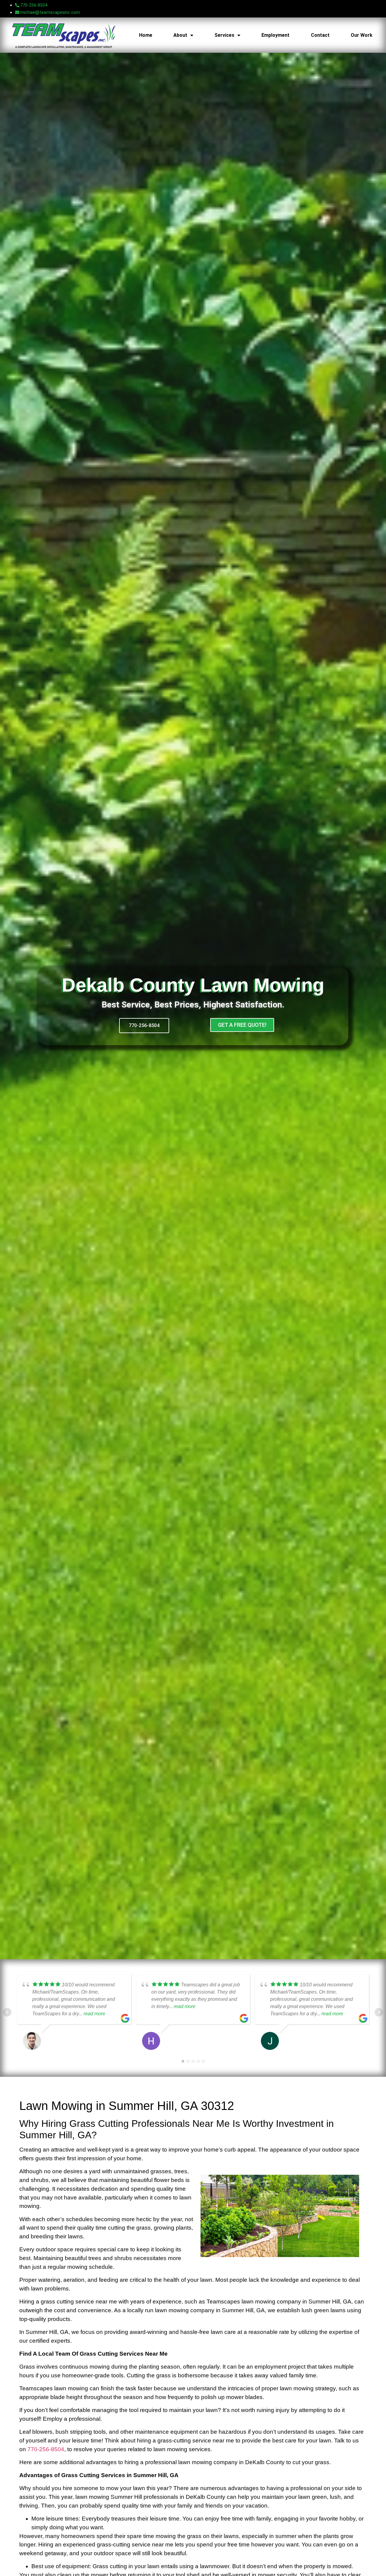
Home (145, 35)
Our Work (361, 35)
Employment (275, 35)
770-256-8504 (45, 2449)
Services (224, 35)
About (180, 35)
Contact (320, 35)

--

Word for word, restate every line of the listing, omitting the pictures.

Home (145, 35)
Our Work (361, 35)
Employment (275, 35)
770-256-8504 (45, 2449)
Services (224, 35)
About (180, 35)
Contact (320, 35)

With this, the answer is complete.